Integrase Strand Transfer Inhibitor (INSTI) Genotypic Resistance Analysis in Treatment-Naive, INSTI Free Antiretroviral-Experienced and INSTI-Experienced Turkish Patients Infected with HIV-1.

机构信息

Research and Education Hospital, PCR Laboratory, Kocaeli University, Kocaeli, Turkey.

DESAM Research Institute, Near East University, Nicosia, Northern Cyprus.

出版信息

Curr HIV Res. 2022 Aug 12;20(2):184-192. doi: 10.2174/1570162X20666220303104509.
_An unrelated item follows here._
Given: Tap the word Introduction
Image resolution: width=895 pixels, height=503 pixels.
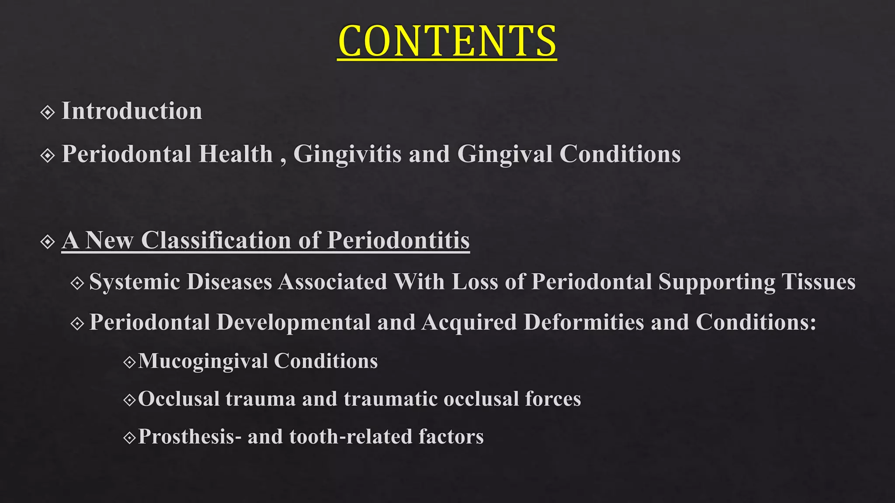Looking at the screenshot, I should tap(132, 111).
DOI:10.2174/1570162X20666220303104509
PMID:35240975
Abstract

BACKGROUND AND OBJECTIVE

Integrase strand transfer inhibitors (INSTIs) are currently the standard of practice for first-line HIV therapy for most patients. We evaluated the mutations associated with INSTI resistance in naive HIV-1 infected patients and treated them with antiretrovirals (ART).

METHODS

The study, conducted in the 2018 - 2020 period, included 50 ART-naïve patients, 69 INSTI free ART-experienced patients, and 82 INSTI-experienced patients. INSTI resistance mutations were interpreted using the Stanford University HIVdb Program algorithm.

RESULTS

INSTI resistance was not detected in ART naïve patients. At least one INSTI resistance mutation was detected in 10% of the INSTI-free patients and 29% of the INSTI-treated patients. Major INSTI-mutations E138K, Y143R, S147G, Q148R, N155H, and E157Q were found in raltegravir. Additional mutations, E92Q, E138K, G140A, S147G, and Q148R were found in elvitegravir; E192Q, E138K/T, G140A/S, S147G, Q148H/R, N155H, E157Q were found in dolutegravir (DTG) experienced patients. According to all drug classes, drug resistance mutation prevalences were determined at the rate of 60%, 46%, and 46% in the RAL, EVG, and DTG groups, respectively.

CONCLUSION

Our findings provide data for treatment and resistance management of INSTIs and may provide feedback for INSTIs resistance surveillance consensus-building efforts. In viral rebound under INSTI treatment, INSTI-resistant mutations follow typical INSTI resistance pathways and high resistance rates. INSTI resistance genotypic analysis should be considered before any DTG-based regimes can be initiated in the future, and reduced DTG susceptibility should be carefully monitored and investigated.

摘要

背景与目的

整合酶链转移抑制剂(INSTIs)目前是大多数患者一线 HIV 治疗的标准方案。我们评估了初治 HIV-1 感染患者中与 INSTI 耐药相关的突变,并对其进行了抗逆转录病毒治疗(ART)。

方法

本研究于 2018 年至 2020 年进行,共纳入 50 例初治的 ART 患者、69 例未使用 INSTI 的 ART 经验丰富的患者和 82 例使用过 INSTI 的患者。使用斯坦福大学 HIVdb 程序算法解释 INSTI 耐药突变。

结果

在初治患者中未检测到 INSTI 耐药。在未使用 INSTI 的患者中,有 10%至少存在 1 种 INSTI 耐药突变,在使用过 INSTI 的患者中,有 29%存在至少 1 种 INSTI 耐药突变。在拉替拉韦中发现了主要的 INSTI 突变 E138K、Y143R、S147G、Q148R、N155H 和 E157Q。在埃替格韦中还发现了额外的突变 E92Q、E138K、G140A、S147G 和 Q148R;在多替拉韦(DTG)经验丰富的患者中还发现了 E192Q、E138K/T、G140A/S、S147G、Q148H/R、N155H 和 E157Q。根据所有药物类别,RAL、EVG 和 DTG 组的耐药突变流行率分别为 60%、46%和 46%。

结论

我们的研究结果为 INSTI 的治疗和耐药管理提供了数据,并可能为 INSTI 耐药监测共识制定工作提供反馈。在 INSTI 治疗中出现病毒反弹时,INSTI 耐药突变遵循典型的 INSTI 耐药途径,耐药率较高。在未来启动任何基于 DTG 的方案之前,应考虑进行 INSTI 耐药基因型分析,并应仔细监测和研究 DTG 敏感性降低的情况。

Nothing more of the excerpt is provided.